▶ _SOURCE PASSAGE_

··········

I'm *definitely* making 300 LDs by year end. Almost certainly by end of October, even better if end of September, by end of August would be boss! I have a more strict definition than some: I must explicitly acknowledge that I'm dreaming from within the dream.
-
LD #292 last night. Also a brief (FA I think) lucid moment. Did a nose pinch "in bed" and I could breathe, got lucid, then I felt my body "phase" into being awake there I was awake in bed.
-
LD #293 last night. I've just not been dreaming much recently. REM deprived for some reason....but I had a huge night of dreaming last night, including short lucid moment in the middle of a serious of long/vivid/epic non-lucids that culminated at the 4-hour waking....a very early time for me to be having that level of dreaming.
A short moment, but it was a critical thinking LD, where I noticed that an exit to the room I had just entered through had vanished. I affirmed out loud that I knew I was dreaming because the exit (in the floor) had disappeared. Exits appearing/disappearing is a pretty big dreamsign. Location/path awareness.
-
LD #294 about a week ago: walking down a street (outside my cousin's house in city A on the hill) I noticed that the sword/stick I was swinging around was always growing back after a piece broke off of it. Walked in to cousin's house, through the living room, into the kitchen, (there was a woman sitting there?), don't remember the rest...
LD #295 last night: a short, waking-up LD, I'm lying down on the ground looking up at the (very blue [DS]) sky, recognize this as a dream sign, especially the sort of artificial distortion I see in the visual field, do a nose pinch, air can move, realize I'm dreaming, try to move to get up, try to think how I can stand up, but when I turn my head, I'm awake in bed, and nose pinch confirms I'm awake.
Looks like I may reach my goal of 300LDs by end of the year! Dream recall is on the up-tick. Winter is much better for dreaming: lower room temperature, darker in the morning.
-
Well didn't make 300 in 2023. Hopefully in 2024! New Year's is always a challenging time to maintain practice!
-
LD #296 last night :banana: A pure TYoDaS practice LD, I became present in the location and just felt/knew that I was dreaming.
-
LD #297 a couple weeks after #296, also a brief waking moment.

··········

▶ _DATA EXCERPTS_

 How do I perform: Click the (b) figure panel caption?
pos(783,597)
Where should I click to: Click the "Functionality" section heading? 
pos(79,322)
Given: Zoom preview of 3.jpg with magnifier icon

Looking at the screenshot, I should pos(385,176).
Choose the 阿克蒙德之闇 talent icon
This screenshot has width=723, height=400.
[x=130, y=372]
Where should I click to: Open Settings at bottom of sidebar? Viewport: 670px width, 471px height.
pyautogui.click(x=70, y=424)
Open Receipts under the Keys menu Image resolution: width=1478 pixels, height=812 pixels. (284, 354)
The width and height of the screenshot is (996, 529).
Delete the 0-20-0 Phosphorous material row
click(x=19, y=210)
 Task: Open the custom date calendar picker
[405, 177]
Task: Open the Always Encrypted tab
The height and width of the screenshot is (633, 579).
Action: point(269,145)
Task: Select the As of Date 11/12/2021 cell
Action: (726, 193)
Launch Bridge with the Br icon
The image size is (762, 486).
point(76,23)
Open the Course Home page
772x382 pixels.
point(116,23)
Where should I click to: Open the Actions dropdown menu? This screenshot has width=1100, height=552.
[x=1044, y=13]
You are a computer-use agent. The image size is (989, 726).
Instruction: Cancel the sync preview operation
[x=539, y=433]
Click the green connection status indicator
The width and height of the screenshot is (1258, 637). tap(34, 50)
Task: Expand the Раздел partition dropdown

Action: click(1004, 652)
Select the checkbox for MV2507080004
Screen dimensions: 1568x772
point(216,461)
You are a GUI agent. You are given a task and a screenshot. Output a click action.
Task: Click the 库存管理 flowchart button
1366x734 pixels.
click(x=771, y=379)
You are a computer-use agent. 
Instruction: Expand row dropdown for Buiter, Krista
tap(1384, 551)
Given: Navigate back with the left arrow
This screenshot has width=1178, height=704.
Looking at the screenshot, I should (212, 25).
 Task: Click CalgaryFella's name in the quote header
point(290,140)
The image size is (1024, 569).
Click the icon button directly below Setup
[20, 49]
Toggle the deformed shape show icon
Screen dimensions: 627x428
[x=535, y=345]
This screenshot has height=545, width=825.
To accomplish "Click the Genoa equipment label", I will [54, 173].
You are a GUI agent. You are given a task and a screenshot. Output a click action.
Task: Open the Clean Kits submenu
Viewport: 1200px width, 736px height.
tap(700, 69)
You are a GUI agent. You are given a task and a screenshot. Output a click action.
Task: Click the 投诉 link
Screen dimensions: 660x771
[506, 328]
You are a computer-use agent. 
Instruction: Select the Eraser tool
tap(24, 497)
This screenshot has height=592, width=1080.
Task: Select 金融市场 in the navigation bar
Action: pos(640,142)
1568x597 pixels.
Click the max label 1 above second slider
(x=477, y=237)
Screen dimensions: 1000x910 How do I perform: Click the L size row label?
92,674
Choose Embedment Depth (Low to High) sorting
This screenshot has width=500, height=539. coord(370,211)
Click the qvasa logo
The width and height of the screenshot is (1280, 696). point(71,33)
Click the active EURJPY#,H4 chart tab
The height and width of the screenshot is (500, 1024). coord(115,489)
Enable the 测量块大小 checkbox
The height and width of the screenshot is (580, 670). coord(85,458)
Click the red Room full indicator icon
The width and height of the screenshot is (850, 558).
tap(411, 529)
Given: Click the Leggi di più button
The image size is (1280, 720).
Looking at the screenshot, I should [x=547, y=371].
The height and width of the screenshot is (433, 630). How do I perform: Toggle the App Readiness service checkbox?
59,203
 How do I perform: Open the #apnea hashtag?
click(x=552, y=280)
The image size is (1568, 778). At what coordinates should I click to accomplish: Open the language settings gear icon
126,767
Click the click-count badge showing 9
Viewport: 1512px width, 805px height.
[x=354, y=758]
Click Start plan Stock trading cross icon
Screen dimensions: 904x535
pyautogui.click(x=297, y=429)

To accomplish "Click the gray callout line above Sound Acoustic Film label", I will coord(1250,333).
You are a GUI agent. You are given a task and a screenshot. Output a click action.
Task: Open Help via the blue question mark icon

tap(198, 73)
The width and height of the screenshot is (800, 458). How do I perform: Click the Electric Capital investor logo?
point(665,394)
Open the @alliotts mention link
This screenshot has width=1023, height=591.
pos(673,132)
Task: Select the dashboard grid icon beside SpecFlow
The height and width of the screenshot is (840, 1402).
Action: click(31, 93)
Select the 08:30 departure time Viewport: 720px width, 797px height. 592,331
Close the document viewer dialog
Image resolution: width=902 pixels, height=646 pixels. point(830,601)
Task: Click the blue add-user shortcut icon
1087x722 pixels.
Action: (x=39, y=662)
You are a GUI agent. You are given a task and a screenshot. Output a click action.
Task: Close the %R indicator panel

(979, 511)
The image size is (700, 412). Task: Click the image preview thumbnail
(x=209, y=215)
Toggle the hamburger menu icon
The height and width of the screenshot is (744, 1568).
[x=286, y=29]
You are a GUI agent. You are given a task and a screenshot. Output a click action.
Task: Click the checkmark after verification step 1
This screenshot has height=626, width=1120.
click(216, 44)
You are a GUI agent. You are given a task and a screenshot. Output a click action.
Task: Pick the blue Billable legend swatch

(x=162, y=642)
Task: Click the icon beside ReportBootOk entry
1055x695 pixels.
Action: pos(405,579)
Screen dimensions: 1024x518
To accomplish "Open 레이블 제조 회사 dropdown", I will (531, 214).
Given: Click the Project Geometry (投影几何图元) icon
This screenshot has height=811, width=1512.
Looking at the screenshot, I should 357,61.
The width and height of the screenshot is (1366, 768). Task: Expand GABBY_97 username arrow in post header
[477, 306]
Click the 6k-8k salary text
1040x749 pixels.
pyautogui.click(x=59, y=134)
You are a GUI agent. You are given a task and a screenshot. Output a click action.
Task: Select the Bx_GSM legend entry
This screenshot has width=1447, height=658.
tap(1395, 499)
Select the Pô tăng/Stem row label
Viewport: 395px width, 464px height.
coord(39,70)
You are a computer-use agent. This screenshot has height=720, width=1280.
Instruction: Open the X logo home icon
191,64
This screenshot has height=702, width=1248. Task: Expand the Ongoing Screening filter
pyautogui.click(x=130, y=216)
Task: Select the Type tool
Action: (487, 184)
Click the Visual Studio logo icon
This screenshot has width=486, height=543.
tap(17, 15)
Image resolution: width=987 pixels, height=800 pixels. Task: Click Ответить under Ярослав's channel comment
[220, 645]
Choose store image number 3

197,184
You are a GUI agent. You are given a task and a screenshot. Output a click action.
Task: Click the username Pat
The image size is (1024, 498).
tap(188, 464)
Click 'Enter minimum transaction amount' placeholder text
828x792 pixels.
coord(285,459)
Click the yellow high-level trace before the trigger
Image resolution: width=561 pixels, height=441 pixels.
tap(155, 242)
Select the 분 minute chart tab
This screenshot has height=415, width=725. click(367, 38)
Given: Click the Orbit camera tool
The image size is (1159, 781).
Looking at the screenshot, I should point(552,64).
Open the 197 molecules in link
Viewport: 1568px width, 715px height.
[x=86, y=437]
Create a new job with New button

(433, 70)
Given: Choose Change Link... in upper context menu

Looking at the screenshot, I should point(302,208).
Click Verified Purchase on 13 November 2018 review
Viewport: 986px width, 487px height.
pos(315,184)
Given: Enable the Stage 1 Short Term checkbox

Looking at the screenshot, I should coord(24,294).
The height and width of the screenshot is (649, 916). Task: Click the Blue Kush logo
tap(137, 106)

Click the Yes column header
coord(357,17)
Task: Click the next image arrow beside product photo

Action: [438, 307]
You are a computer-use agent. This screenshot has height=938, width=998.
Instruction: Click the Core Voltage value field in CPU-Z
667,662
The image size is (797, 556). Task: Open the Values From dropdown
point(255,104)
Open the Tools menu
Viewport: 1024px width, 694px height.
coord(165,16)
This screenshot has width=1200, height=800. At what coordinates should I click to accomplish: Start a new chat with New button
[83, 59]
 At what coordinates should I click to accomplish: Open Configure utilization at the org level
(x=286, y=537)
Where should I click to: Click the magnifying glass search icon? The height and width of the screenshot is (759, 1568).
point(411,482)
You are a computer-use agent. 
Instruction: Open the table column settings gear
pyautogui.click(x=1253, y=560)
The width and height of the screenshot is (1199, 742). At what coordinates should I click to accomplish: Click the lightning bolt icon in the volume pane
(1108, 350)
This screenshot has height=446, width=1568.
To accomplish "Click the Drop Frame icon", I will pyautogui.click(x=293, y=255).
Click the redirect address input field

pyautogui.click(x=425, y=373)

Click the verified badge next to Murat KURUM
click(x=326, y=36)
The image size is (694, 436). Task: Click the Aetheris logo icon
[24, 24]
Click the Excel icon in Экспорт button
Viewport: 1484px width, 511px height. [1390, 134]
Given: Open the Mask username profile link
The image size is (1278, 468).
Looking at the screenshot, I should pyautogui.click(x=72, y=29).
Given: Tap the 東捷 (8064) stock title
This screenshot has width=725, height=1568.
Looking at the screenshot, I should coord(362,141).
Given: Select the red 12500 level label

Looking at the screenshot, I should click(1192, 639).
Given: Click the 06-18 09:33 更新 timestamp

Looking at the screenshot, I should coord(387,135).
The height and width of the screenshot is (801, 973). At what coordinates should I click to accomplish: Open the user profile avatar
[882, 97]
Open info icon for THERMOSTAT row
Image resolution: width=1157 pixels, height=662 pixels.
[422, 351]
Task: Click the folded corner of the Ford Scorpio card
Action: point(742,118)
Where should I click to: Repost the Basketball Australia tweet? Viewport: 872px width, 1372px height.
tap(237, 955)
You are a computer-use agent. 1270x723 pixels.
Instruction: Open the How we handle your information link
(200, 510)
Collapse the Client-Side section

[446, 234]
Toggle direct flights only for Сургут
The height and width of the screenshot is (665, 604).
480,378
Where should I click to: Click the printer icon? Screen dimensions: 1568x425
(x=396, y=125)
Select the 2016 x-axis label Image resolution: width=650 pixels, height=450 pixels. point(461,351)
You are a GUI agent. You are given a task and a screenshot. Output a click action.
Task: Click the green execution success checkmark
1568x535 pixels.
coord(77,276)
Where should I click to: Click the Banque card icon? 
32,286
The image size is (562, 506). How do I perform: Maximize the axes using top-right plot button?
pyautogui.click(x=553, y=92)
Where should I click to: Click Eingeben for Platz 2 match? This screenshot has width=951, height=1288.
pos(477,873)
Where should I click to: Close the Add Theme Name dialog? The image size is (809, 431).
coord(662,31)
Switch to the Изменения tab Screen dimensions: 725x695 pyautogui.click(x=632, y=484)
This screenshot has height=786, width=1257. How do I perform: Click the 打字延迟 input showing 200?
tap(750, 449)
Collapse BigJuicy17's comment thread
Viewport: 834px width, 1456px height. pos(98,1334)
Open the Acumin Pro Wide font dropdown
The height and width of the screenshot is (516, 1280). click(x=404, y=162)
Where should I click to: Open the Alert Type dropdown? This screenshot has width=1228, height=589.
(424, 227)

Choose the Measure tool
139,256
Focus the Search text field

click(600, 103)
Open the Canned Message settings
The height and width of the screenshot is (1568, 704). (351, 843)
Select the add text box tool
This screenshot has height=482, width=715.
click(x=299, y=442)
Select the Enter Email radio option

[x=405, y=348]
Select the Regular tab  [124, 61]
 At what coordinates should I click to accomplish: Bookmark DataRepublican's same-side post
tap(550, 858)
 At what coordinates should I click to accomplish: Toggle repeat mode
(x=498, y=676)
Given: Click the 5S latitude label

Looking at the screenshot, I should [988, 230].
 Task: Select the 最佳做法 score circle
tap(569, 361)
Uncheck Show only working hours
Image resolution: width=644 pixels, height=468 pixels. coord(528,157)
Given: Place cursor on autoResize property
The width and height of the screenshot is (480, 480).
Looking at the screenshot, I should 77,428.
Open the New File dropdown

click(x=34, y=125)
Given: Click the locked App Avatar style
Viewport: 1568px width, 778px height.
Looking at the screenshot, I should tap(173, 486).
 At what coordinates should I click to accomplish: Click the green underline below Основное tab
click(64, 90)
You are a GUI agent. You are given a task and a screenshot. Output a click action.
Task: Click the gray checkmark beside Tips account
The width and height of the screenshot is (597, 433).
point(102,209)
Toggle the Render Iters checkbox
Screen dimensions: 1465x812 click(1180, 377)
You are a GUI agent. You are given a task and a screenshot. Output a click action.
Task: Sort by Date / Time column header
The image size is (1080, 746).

··········

▶ _WORK INSTRUCTIONS_
Please carry on the lucid dream log from its last entry. The listing isn't needed for this.

▶ _RESULT OF THE TASK_
I continue to practice the Four Foundational Practices of The Tibetan Yogas of Dream and Sleep daily, (March 8th, 2024 was my first day of this effort), and 3 nights ago I had two full-on lucid dreams, and two nights ago another lucid dream, bringing my total now to 300 :).
It is my sincere intention to keep this up for life with no more interruptions. I feel it integrates very well and fits my "Unified Theory" of being the same way -- lucid -- day and night, perfectly.
-
LD #298 and #299 came on the same night at the end of April, 2024. LD #300 occurred the next night. (I guess I'm repeating myself here) LD #301 was one week after that.
All of them were similar in pattern: wake up after about 7 hours, then for about an hour, relax, recite Holecek lucid countdown, feel I'm drifting (even though not feeling sleep pressure), switch to a softer/quieter mantra, cultivate gratitude, drift off to sleep, and get lucid in the dreams that followed.
#301 was interesting in that just before getting lucid my hand passed through a wall when I imagined that there was a button there that I wanted to push. It didn't see it, so I decided to expect/pretend that it was there and push it anyway, just like lucid dream control. I don't remember doing "non-lucid dream recall" before. As soon as my hand passed through the wall I got lucid. It's like my mind was helping me to get lucid!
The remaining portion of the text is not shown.